Cyber Squatting, Domain Squatting, Typo Squatting – Now Social Squatting?

As the proliferation of Social Media escalates unabated, brand legal teams are always attempting to close down accounts and user names that harm their brands and/or trademarks via infringement. Protecting your brand on the vast array of social media platforms each with their own policies and procedures is no easy feat.

At a recent International Trademark Association (INTA) event held in San Francisco, there was a clear majority of Intellectual Property attorneys who affirmed that within the past month they sought to shut down a user name that was violating their brand in some way. Most also were unsatisfied with the process of shutting them down.

Protecting your brand on Social Media, as frustrating as it is, is a very important and necessary challenge for brands.

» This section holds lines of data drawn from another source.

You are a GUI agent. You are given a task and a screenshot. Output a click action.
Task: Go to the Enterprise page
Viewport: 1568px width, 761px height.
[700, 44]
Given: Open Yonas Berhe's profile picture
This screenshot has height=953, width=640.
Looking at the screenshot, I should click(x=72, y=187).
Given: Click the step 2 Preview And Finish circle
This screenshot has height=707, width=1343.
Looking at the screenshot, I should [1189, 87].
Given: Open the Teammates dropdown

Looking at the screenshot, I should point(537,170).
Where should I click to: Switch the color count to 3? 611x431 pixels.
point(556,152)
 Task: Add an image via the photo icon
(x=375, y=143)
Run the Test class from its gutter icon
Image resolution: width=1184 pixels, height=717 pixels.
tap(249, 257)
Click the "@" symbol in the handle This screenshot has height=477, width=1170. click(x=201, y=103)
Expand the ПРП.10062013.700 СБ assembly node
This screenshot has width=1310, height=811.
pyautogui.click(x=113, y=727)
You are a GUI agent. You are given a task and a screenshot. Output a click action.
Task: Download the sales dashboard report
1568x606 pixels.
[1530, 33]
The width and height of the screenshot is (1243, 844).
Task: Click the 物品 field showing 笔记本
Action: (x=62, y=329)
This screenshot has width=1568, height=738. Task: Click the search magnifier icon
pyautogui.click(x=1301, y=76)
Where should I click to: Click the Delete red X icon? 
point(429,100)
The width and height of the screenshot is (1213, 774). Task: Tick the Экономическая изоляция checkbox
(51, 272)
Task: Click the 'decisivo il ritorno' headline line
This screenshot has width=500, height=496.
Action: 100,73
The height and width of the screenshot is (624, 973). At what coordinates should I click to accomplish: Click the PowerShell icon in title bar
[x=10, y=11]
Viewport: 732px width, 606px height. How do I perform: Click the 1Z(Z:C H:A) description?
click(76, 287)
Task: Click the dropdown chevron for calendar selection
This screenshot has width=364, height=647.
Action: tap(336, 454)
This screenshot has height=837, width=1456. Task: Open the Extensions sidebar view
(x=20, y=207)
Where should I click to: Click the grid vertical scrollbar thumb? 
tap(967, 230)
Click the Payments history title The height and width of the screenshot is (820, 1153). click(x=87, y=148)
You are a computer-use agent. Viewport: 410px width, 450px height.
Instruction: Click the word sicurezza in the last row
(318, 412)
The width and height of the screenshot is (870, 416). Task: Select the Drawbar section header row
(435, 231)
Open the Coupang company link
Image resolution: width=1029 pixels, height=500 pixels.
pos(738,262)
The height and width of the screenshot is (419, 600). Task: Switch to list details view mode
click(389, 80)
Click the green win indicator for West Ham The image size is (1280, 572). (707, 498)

Social squatting has been around for a while and its primary purpose is to divert traffic from a popular and legitimate online entity. The primary feature of such a threat is when someone attempts to impersonate a legitimate brand by registering a username that is viewable by the public.

Let’s take a look at some of the reasons why people social squat:

-The spread and proliferation of false information
-Attempting to Phish
-The goal of monetizing legitimate popular brands by hosting ads which profit from the legitimate brand’s target. This aspect of infringement differs from those who creates fan pages, so that they can bring visibility to a brand, either good or bad. This is actually a form of expression that is protected by the first amendment. There have been instances of overly aggressive enforcement by IP attorneys to combat this form of squatting and it has led to PR horror stories.

With the sheer number of social media registrants increasing into the billions, it is highly unlikely that this threat to brands via social squatting will ease up in the foreseeable future.

Hope is Not Lost

But, hope is not lost and I hope this post will inspire you to create a list of all the social media handles that you would create if you were a squatter. You need to think like these folks to beat them at their own game. Now, go out and claim all of these possible handles and aliases. You know the big ones, Twitter, Facebook, LinkedIn, Google +, Tumblr and you might think it’s gone, but also MySpace.

Even if it isn’t a social media platform, you are intent on using, there are others who might see it as a good attempt to hijack your brand. This way, you can protect your brand before someone decides to create a bogus page that degrades your brand’s good name and also protect yourself from someone who might be expecting cash to sell it back to you. This last case of having to cough up big bucks to reclaim a user name or page you already are entitled to, is why you should be claiming as many as possible. Being proactive and establishing preventive measures are much more feasible from a cost standpoint. Registering a URL on Facebook or establishing a twitter handle comes at a cost of zero. By taking a reactive approach you might have to fork over big bucks to regain your name from a squatter.

From a  manual  monitoring perspective, smaller brands might find that by using search engines, they can catch brand violators. They can defensively monitor using alerts as well as registering on the social media portals, like I mentioned earlier. A lot of these tactics are reactionary and defensive and by the time something is done, the window to negate the damage has already passed.

So, I ask, is it better to be reactive or proactive? Brands need to implement monitoring policies that work round the clock to catch violator in their tracks. Without it, their brands might just be pushed to the point of no return.